Ainsi, les courriels du 9 novembre 2015 montrent que la salariée n’a pas délibérément refusé d’établir les tableaux de bord, celle-ci lui expliquant qu’elle devait travailler d’abord sur la comptabilité et M. Y reconnaissant que la comptabilité du mois de septembre n’était pas correcte. En outre, Mme X C alors lui transmettre les
tableaux de bord dès le lendemain soir lui précisant 'je ne traite plus aucune demande de personne, je ne fais que ça’ et la société Financière W and Co n’établit pas qu’elle n’a pas été en mesure de lui transmettre lesdits tableaux de bord le 10 novembre 2015, les pièces qu’elle invoque pour démontrer le contraire étant insuffisantes ou muettes sur ce point.

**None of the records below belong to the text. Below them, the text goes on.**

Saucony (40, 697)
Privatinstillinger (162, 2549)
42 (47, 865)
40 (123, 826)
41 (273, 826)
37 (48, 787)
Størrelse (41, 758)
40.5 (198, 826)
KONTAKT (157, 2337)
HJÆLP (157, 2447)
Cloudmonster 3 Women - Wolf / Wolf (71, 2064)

Il n’est pas non plus établi que les erreurs affectant la comptabilité aient été imputables à Mme X.
Si la société Financière W and Co justifie qu’en janvier 2014, M. Y a demandé à Mme X de lui adresser les codes informatiques, elle ne justifie pas d’une absence de transmission. Au demeurant, le fait de ne pas invoquer ni justifier lui avoir demandé une nouvelle fois la communication desdits codes montre que Mme X avait satisfait à son obligation. Elle ne démontre pas non plus que, comme l’indique la lettre de licenciement, Mme X avait inséré un mot de passe pour la télédéclaration de la TVA.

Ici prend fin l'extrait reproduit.